Historic “Buys”: A Just-Passed Bill Means These Four Companies Could Soar in Q4
America is facing a perfect storm…
This storm has been fed by a cheap stock market, new taxes, government spending and geopolitical tensions…
And while it’s already hitting many parts of the economy… it’s soon going to hit everywhere.
Many companies are building up their defenses by using a profitable – but controversial – strategy. Their stocks are undervalued thanks to the market’s headwinds, and this strategy helps protect their investors…
And they’re pulling the trigger right now because of a tax that the Biden administration slipped into the sham “Inflation Reduction Act.”
As of January 1, 2023, corporate share buybacks will come with a 1% excise tax.
That means we have a fantastic opportunity going into the end of this year.
Share buybacks have been critical to the stock market. They reduce the total assets of a business, so its return on assets and return on equity immediately improve with share buybacks. Reducing the number of shares also increases earnings per share (EPS) growth.
What’s more, if a business pays out the same amount of money total to shareholders annually in dividends and there are fewer shares floating around after a buyback, then each share will pay out a larger annual dividend.
Share buybacks, particularly when the market is weak, show that company management has confidence in their company’s future. That confidence, combined with fewer shares on the market, can cause share prices to surge.
So higher dividends, higher growth and share price growth are all on the table after a share buyback.
But what makes this opportunity urgent is the coming tax on buybacks at the start of next year…
We have a huge buying opportunity right now… And I’ve found four of the best buyback opportunities to invest in.
Lone Star Semiconductors
Dallas-based Texas Instruments (TXN) is best known for its high-end graphing calculators.
But Texas Instruments is actually a semiconductor company. Calculators are just one of its many products that range from semiconductors and chips to radiofrequency and microwave equipment.

_RECORDED INFORMATION:_
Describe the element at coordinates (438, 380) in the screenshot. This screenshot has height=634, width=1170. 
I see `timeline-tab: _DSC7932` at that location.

_CHECK YOUR UNDERSTANDING:_
• 1. In the share buyback article, when does the 1% excise tax on corporate share buybacks take effect?
• 2. Pick up the share buyback article right after its final sentence and keep writing it.

_RESPONSES TO THE TASKS:_
• 1. January 1, 2023.

• 2.
And it’s set to be a leader in the American semiconductor industry thanks to its colossal new factory in Richardson, Texas, that just began production in September.
The Richardson facility offers more than 630,000 square feet of factory clean rooms and provides 15 miles of automated overhead delivery systems to seamlessly move product.
At full production, the plant will be capable of churning out 100 million chips every single day for applications ranging from renewable energy to electric vehicles (EVs).
The new factory will only help Texas Instruments to further solidify its position as a giant of the American technology industry and bring more semiconductor production stateside.
And the company certainly has the balance sheet to back up its position and its investment in the Richardson plant.
For the second quarter of 2022, revenue topped $5.2 billion, up 14% over revenue in the second quarter of 2021. Operating profits rose 23%, net income grew 19% and EPS grew 20% year over year.
That EPS growth was helped by Texas Instruments’ stock repurchase program. The company’s share repurchases have risen 643% in the past 12 months as part of Texas Instruments’ commitment to returning its colossal free cash flow generation to shareholders.
And it recently announced an additional $15 billion buyback of its common stock over time in addition to the $8.2 billion worth of repurchases it authorized at the end of June.
In that same vein, the company hiked its annualized dividend by 8% to $4.96 per share. 2022 marks the 19th straight year of dividend increases for the Dallas-based tech giant, putting it near Dividend Aristocrat territory.
Investing in Texas Instruments represents a bet on the future of American semiconductor production. And the company’s management is confident enough in that future to put $23 billion where its mouth is in share repurchases over the past six months.
That means you can be confident in your investment too.
Action to Take: Buy Texas Instruments (Nasdaq: TXN) at market.
Florida Man… ufacturing
Up next is St. Petersburg, Florida’s Jabil Inc. (JBL). Fueled by new EV sales in particular, Jabil has recorded some astounding fiscal fourth quarter and full-year 2022 results… and has reinvested much of its cash into its own shares.
In July 2022, the company authorized a $1 billion common stock share repurchase.
The company has a habit of returning money to shareholders that way. Since 2016, it has spent $2 billion to repurchase 63.6 million shares.
And Jabil pays a small dividend to sweeten the deal.
What’s more, Jabil’s balance sheet shows management has plenty of reasons to be optimistic about the company’s future.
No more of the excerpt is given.